Envision the narrator as a reality TV camera that follows the main (viewpoint) character around, but occasionally gets comments and thoughts about what is happening. The narrator is still “outside” of the story, similar to Third Person Objective, but catches occasional glimpses into the mind of the main character. These glimpses are typically portrayed as thoughts and written in italics.

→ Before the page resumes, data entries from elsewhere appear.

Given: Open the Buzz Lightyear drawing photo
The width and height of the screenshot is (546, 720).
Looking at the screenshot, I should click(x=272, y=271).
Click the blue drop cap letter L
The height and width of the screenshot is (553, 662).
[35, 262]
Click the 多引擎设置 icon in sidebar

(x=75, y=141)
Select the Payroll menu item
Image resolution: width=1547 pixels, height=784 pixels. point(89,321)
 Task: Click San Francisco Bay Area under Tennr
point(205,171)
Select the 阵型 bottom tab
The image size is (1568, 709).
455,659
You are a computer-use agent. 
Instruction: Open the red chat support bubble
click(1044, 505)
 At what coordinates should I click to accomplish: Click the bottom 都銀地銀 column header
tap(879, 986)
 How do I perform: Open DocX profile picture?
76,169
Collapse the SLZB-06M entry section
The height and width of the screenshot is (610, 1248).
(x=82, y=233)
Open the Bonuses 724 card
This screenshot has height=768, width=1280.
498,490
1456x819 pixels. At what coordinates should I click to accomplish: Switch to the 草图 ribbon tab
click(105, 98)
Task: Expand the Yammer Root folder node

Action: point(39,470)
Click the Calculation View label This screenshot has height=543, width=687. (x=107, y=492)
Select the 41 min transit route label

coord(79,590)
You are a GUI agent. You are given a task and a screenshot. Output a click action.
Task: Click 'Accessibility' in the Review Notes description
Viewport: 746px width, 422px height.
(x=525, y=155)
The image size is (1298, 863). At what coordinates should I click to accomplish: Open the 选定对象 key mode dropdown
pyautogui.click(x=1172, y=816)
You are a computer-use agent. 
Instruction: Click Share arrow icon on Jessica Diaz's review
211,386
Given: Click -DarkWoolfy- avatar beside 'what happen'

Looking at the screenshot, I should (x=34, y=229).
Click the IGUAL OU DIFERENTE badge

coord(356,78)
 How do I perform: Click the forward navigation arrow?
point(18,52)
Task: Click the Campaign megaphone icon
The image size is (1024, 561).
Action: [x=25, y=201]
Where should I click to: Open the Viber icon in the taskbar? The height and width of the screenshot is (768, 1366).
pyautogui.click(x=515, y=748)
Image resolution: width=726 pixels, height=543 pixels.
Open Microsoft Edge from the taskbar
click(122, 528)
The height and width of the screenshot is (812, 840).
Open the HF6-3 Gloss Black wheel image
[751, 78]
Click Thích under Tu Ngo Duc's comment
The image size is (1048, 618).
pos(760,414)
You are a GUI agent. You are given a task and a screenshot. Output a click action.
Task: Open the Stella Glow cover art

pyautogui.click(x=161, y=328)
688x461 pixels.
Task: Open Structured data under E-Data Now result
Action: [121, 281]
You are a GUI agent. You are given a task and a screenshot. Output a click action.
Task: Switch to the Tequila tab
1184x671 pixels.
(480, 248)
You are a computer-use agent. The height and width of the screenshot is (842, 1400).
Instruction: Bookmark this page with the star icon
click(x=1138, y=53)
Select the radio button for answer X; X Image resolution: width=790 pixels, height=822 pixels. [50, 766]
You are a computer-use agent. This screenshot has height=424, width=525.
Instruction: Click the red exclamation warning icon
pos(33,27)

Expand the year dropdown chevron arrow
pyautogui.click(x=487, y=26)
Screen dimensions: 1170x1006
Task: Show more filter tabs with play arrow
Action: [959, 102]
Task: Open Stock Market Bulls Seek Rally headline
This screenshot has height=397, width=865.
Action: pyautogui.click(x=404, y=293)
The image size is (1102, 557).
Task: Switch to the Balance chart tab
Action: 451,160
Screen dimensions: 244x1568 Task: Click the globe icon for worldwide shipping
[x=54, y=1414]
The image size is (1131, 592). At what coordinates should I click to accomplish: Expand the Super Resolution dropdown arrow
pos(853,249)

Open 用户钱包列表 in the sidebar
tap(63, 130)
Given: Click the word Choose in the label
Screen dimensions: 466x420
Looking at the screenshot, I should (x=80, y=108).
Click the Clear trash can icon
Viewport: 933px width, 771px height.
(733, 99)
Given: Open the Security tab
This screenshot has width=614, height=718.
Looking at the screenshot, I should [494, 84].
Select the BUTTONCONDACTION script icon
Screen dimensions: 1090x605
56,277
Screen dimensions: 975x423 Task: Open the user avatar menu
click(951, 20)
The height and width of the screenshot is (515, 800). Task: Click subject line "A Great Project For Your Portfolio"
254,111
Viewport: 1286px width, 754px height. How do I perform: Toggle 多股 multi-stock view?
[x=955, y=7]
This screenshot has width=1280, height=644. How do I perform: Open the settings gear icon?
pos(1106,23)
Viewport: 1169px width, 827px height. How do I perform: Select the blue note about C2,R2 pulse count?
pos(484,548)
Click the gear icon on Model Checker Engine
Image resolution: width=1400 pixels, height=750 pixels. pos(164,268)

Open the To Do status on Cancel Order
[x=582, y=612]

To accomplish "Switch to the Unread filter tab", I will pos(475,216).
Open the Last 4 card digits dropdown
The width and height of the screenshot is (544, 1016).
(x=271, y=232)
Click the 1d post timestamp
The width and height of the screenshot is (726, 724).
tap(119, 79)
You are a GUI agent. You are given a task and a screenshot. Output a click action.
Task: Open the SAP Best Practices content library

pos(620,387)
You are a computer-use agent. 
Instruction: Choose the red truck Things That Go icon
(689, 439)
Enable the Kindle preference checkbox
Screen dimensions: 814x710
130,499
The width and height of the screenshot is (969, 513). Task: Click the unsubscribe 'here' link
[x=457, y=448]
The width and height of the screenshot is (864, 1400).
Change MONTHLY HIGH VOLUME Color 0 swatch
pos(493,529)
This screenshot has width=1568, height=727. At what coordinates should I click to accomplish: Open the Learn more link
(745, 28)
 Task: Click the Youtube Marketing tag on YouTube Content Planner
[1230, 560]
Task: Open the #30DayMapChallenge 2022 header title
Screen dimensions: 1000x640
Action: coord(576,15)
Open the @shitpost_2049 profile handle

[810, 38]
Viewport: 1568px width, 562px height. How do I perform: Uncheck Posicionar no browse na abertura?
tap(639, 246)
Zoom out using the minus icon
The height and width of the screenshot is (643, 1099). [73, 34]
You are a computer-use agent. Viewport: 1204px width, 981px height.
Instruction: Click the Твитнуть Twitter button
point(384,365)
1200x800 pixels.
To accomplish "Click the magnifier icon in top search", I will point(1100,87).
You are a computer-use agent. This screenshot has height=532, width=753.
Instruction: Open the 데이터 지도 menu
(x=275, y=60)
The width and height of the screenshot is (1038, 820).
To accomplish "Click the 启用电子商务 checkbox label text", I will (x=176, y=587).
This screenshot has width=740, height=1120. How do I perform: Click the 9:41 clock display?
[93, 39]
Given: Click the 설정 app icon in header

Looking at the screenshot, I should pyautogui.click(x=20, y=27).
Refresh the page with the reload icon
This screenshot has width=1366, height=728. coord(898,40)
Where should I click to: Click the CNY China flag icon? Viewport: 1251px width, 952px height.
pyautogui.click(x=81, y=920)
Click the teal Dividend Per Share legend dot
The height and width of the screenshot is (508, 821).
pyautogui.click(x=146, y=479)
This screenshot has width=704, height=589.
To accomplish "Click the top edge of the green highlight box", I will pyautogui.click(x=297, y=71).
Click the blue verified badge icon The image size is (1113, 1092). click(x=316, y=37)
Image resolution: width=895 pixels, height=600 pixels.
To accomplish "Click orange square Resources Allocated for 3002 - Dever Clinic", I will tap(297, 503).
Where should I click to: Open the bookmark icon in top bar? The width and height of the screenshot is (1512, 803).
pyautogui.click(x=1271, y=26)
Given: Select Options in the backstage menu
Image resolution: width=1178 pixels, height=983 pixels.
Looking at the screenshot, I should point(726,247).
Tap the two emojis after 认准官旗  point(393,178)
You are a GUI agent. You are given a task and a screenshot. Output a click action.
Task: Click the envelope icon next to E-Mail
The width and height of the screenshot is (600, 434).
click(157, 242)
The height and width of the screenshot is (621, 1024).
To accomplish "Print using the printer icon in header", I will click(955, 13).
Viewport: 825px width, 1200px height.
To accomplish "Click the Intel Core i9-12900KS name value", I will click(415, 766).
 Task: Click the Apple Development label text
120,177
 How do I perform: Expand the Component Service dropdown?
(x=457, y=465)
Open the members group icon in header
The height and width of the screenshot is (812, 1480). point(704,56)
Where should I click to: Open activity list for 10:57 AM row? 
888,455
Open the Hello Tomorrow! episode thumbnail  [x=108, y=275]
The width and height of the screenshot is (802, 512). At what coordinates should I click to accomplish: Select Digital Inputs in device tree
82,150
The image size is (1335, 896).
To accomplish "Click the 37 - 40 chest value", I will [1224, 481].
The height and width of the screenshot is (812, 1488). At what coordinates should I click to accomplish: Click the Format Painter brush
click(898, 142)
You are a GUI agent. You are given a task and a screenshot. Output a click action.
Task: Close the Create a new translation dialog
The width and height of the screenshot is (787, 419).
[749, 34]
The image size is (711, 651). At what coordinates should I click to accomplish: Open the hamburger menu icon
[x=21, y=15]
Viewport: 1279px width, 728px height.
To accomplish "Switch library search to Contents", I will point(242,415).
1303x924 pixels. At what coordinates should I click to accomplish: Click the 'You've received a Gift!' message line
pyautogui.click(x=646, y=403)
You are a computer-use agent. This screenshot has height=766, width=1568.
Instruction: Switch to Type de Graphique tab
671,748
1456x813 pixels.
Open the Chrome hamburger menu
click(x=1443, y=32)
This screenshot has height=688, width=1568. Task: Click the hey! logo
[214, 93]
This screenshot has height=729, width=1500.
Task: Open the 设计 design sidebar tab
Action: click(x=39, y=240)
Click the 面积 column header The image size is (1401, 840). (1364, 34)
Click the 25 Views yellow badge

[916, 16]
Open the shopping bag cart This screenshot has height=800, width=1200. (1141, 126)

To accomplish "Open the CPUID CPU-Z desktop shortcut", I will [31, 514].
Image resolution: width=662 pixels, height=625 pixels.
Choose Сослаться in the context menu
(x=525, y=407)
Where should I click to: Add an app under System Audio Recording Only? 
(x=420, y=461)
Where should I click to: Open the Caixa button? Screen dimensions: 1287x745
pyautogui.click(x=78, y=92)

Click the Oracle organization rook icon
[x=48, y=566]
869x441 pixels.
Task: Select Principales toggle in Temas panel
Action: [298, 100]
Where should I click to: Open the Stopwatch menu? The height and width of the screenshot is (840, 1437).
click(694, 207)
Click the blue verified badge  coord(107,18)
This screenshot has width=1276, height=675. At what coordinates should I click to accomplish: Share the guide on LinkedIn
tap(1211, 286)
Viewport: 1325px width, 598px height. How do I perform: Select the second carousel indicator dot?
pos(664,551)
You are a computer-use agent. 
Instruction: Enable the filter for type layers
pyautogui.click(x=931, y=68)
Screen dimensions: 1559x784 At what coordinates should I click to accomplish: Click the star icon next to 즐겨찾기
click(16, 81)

  • Follows one character directly.
  • Narrator only knows what that one character knows.
  • Narrator cannot explain why other characters act a certain way.
  • Depending on the level of intimacy between narrator and main character, this POV can be close (deep) or distant.
  • Narrator can see events through the eyes of the main character as he believes they are occurring.
  • Narrator can be closely involved with the main character and never leave his mind.
  • Pros:
    • Readers don’t become overwhelmed trying to keep up with different POV characters.
    • Readers won’t become frustrated with POV switches.
    • Less stressful to write.
  • Cons:
    • Can’t easily describe events that don’t happen directly to the POV character.
  • Example: The Giver by Lois Lowry, Pandora’s Star and Judas Unchained by Peter Hamilton, Harry Potter series by J.K. Rowling

 

THIRD PERSON FAMILIAR OBSERVER

In this POV, the narrator, or observer, has insight into the history and background of characters and may relate some of this information from his perspective (like an added commentary). Think of the narrator as the host of a reality TV show with a documentary camera. The camera follows the main (viewpoint) character everywhere, but can insert his opinions and interpretations based on knowledge only he knows about the character.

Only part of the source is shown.